= What to work on =
Restate the material below word for word, from its first line to its last.

= Data for review =

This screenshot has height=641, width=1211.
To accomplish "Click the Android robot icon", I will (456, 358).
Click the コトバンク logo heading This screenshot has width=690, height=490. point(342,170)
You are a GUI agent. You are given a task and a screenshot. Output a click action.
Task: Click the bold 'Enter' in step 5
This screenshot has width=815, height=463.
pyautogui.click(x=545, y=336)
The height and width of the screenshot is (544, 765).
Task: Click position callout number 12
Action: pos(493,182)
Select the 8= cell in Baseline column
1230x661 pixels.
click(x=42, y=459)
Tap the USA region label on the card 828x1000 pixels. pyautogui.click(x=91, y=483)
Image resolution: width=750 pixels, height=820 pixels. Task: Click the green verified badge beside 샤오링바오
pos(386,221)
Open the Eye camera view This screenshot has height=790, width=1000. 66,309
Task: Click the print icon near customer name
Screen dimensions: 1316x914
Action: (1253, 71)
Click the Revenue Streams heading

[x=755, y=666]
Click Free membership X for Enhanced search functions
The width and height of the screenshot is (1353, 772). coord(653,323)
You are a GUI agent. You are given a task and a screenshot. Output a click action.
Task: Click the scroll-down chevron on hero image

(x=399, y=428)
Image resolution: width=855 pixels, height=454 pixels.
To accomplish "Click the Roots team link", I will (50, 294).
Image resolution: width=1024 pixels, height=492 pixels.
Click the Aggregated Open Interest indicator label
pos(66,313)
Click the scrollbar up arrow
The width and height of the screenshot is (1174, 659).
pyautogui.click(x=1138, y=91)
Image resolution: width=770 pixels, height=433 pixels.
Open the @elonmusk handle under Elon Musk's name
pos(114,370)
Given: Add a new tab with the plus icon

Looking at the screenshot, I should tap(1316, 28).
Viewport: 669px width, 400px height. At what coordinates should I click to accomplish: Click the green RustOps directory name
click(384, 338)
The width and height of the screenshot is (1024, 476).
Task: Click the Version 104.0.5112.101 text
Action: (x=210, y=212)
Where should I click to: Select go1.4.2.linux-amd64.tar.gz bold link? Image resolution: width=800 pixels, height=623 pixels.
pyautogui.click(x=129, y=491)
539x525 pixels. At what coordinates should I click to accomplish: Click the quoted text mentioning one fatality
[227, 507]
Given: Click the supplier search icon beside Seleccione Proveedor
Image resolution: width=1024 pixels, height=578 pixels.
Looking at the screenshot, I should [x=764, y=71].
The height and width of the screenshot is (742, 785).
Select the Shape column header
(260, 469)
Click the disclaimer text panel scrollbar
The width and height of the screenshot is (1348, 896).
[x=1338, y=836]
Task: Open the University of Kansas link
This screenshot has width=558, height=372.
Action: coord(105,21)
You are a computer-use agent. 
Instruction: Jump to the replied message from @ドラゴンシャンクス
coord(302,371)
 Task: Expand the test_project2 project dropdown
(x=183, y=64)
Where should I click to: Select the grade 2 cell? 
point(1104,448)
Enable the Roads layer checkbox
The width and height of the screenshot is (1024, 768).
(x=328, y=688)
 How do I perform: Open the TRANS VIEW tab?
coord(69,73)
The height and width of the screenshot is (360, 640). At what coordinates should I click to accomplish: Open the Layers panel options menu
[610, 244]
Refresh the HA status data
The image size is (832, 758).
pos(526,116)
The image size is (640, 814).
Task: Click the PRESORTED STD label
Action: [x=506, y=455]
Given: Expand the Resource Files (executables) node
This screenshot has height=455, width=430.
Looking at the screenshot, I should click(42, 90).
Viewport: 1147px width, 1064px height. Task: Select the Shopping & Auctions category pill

= Answer to this problem =
This screenshot has height=641, width=1211.
To accomplish "Click the Android robot icon", I will (456, 358).
Click the コトバンク logo heading This screenshot has width=690, height=490. point(342,170)
You are a GUI agent. You are given a task and a screenshot. Output a click action.
Task: Click the bold 'Enter' in step 5
This screenshot has width=815, height=463.
pyautogui.click(x=545, y=336)
The height and width of the screenshot is (544, 765).
Task: Click position callout number 12
Action: pos(493,182)
Select the 8= cell in Baseline column
1230x661 pixels.
click(x=42, y=459)
Tap the USA region label on the card 828x1000 pixels. pyautogui.click(x=91, y=483)
Image resolution: width=750 pixels, height=820 pixels. Task: Click the green verified badge beside 샤오링바오
pos(386,221)
Open the Eye camera view This screenshot has height=790, width=1000. 66,309
Task: Click the print icon near customer name
Screen dimensions: 1316x914
Action: (1253, 71)
Click the Revenue Streams heading

[x=755, y=666]
Click Free membership X for Enhanced search functions
The width and height of the screenshot is (1353, 772). coord(653,323)
You are a GUI agent. You are given a task and a screenshot. Output a click action.
Task: Click the scroll-down chevron on hero image

(x=399, y=428)
Image resolution: width=855 pixels, height=454 pixels.
To accomplish "Click the Roots team link", I will (50, 294).
Image resolution: width=1024 pixels, height=492 pixels.
Click the Aggregated Open Interest indicator label
pos(66,313)
Click the scrollbar up arrow
The width and height of the screenshot is (1174, 659).
pyautogui.click(x=1138, y=91)
Image resolution: width=770 pixels, height=433 pixels.
Open the @elonmusk handle under Elon Musk's name
pos(114,370)
Given: Add a new tab with the plus icon

Looking at the screenshot, I should tap(1316, 28).
Viewport: 669px width, 400px height. At what coordinates should I click to accomplish: Click the green RustOps directory name
click(384, 338)
The width and height of the screenshot is (1024, 476).
Task: Click the Version 104.0.5112.101 text
Action: (x=210, y=212)
Where should I click to: Select go1.4.2.linux-amd64.tar.gz bold link? Image resolution: width=800 pixels, height=623 pixels.
pyautogui.click(x=129, y=491)
539x525 pixels. At what coordinates should I click to accomplish: Click the quoted text mentioning one fatality
[227, 507]
Given: Click the supplier search icon beside Seleccione Proveedor
Image resolution: width=1024 pixels, height=578 pixels.
Looking at the screenshot, I should [x=764, y=71].
The height and width of the screenshot is (742, 785).
Select the Shape column header
(260, 469)
Click the disclaimer text panel scrollbar
The width and height of the screenshot is (1348, 896).
[x=1338, y=836]
Task: Open the University of Kansas link
This screenshot has width=558, height=372.
Action: coord(105,21)
You are a computer-use agent. 
Instruction: Jump to the replied message from @ドラゴンシャンクス
coord(302,371)
 Task: Expand the test_project2 project dropdown
(x=183, y=64)
Where should I click to: Select the grade 2 cell? 
point(1104,448)
Enable the Roads layer checkbox
The width and height of the screenshot is (1024, 768).
(x=328, y=688)
 How do I perform: Open the TRANS VIEW tab?
coord(69,73)
The height and width of the screenshot is (360, 640). At what coordinates should I click to accomplish: Open the Layers panel options menu
[610, 244]
Refresh the HA status data
The image size is (832, 758).
pos(526,116)
The image size is (640, 814).
Task: Click the PRESORTED STD label
Action: [x=506, y=455]
Given: Expand the Resource Files (executables) node
This screenshot has height=455, width=430.
Looking at the screenshot, I should click(42, 90).
Viewport: 1147px width, 1064px height. Task: Select the Shopping & Auctions category pill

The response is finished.